N’est-il point trop tard ? Aurais-je dû boire ceci il y a un lustre ? Suis-je condamné à sucer un squelette que la chair a fui ? Cette cuvée est-elle capable de mystifier le temps qui passe (inexorablement) ?
“Les Rouillères” ont balayé en quelques instants mes doutes existentiels. C’est du cabernet franc, c’est vinifié proprement, ça a été conservé à l’abri des canicules, des sécheresses, des tremblements et des méchants …ça résiste !
Bien sûr, je n’escomptais ni la queue du paon, ni l’explosion psychédélique des goûts et des couleurs. Attentes irréalistes, dégustation désillusionniste, selon le vieil adage ligérien que je viens d’inventer. Sachant qu’il s’agit d’une cuvée plutôt simple, on ne peut être que charmé par l’équilibre dans la verre et par la framboise très pure dans le nez. C’est élégant avec quelques petits tannins mignons et bien fondus pour finir sur une sensation énergique.

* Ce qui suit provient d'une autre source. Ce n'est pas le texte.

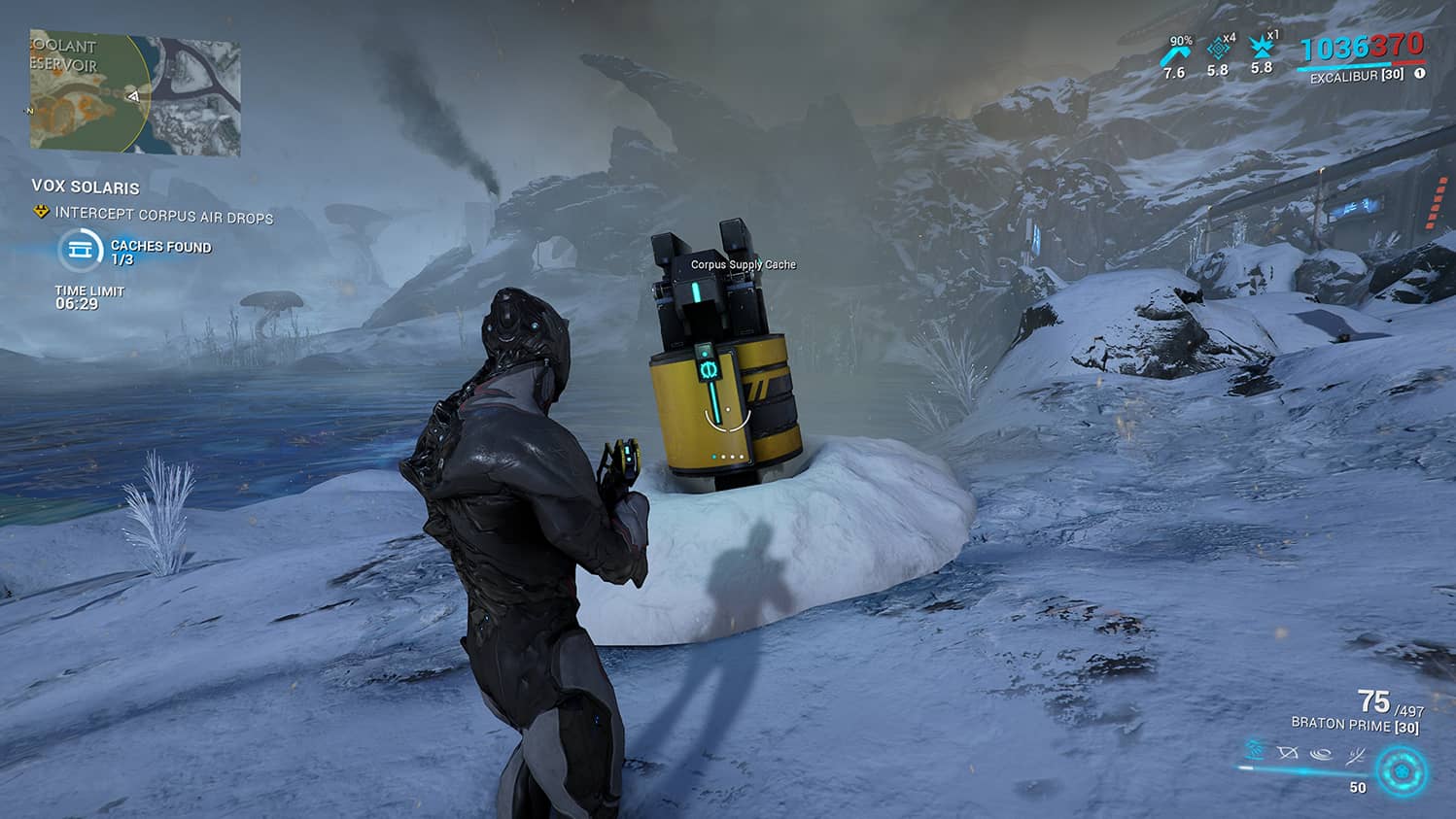Viewport: 1456px width, 819px height.
Task: Select the burst buff icon with x1
Action: tap(1262, 49)
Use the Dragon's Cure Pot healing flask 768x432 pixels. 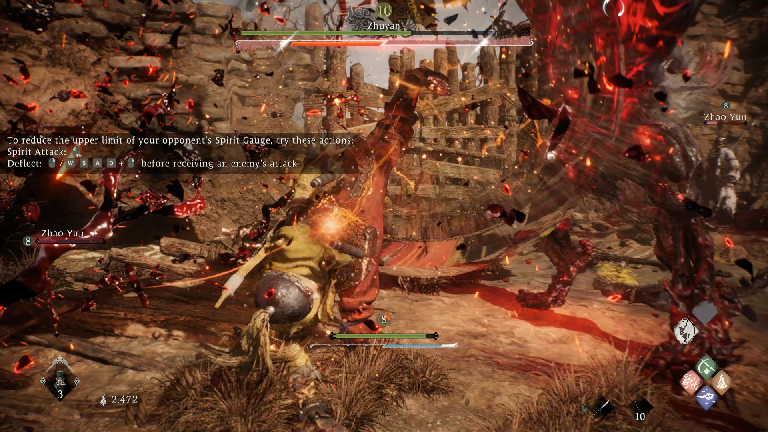coord(60,378)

Je suis d’autant plus touché que Le Domaine Mabileau produit -bon an mal an- 100.000 bouteilles de Rouillères. On est loin de la mini-parcelle hyper-bichonnée qui finit par accoucher d’une seule barrique. Les Rouillères, c’est la démonstration que l’on peut faire bon et beaucoup. Attention, rendements maîtrisés, il ne s’agit pas de faire pisser la vigne !

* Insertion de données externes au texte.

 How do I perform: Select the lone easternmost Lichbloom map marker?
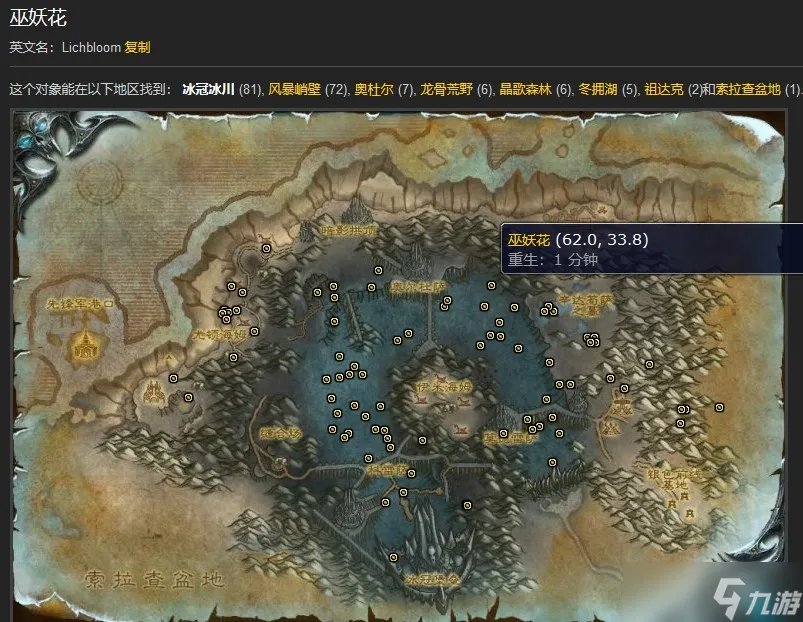(720, 407)
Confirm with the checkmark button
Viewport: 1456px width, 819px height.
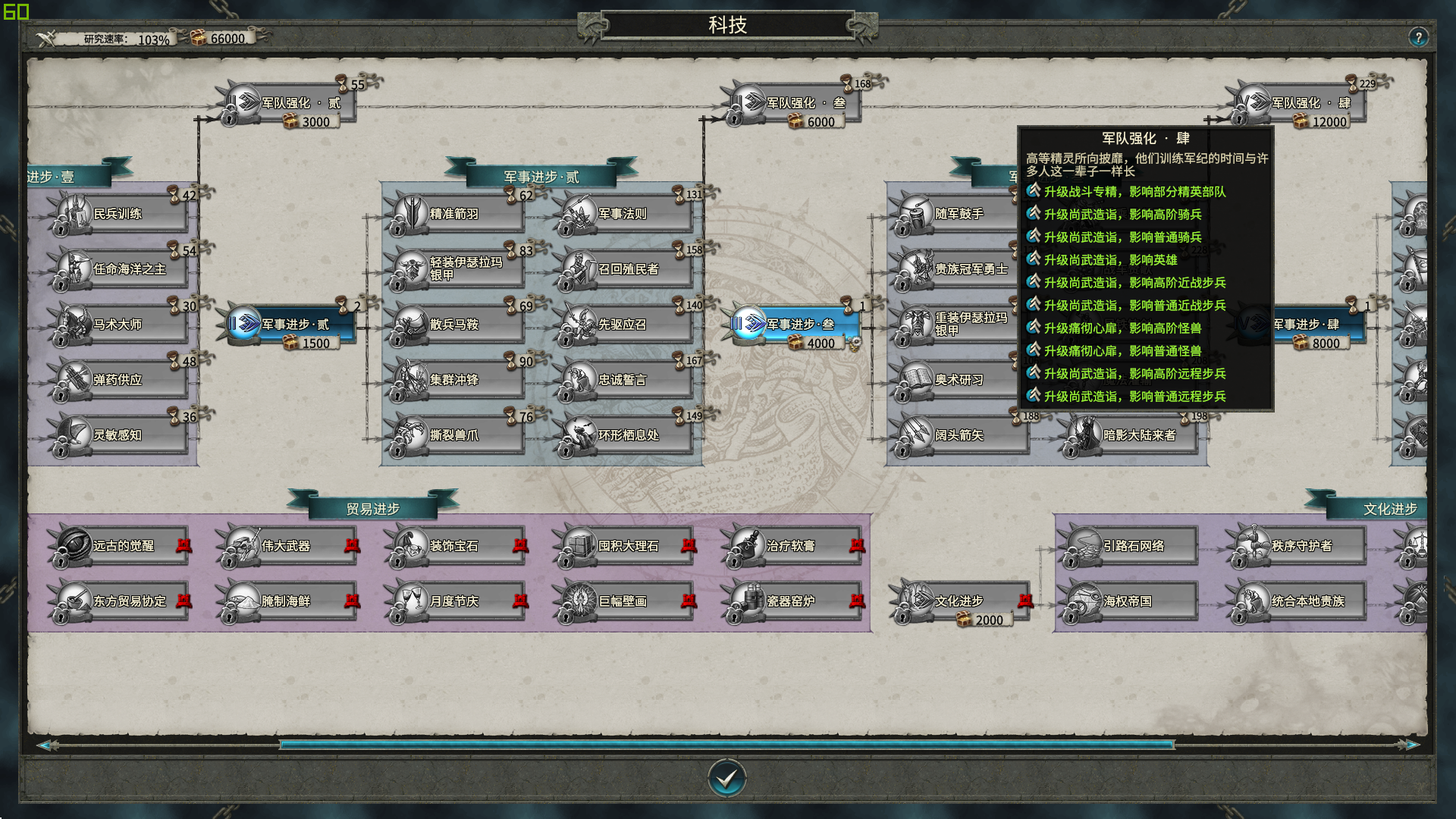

Et puis, ce flacon fait remonter les souvenirs à la surface: ce 2011, je l’ai reçu au Domaine, au printemps 2013, lors d’un “voyage d’étude” en Touraine. Après avoir goûté 2011, j’ai décidé d’importer 2012, puis 2013…
Domaine Frédéric Mabileau, à St-Nicolas-de-Bourgueil, Les Rouillères 2011. Vignes de 25 à 40 ans, vendange manuelle, vin issu de raisins de l’agriculture biologique, 12,5% et élevage en cuve inox.
Le Domaine est récemment passé à la biodynamie (Biodyvin).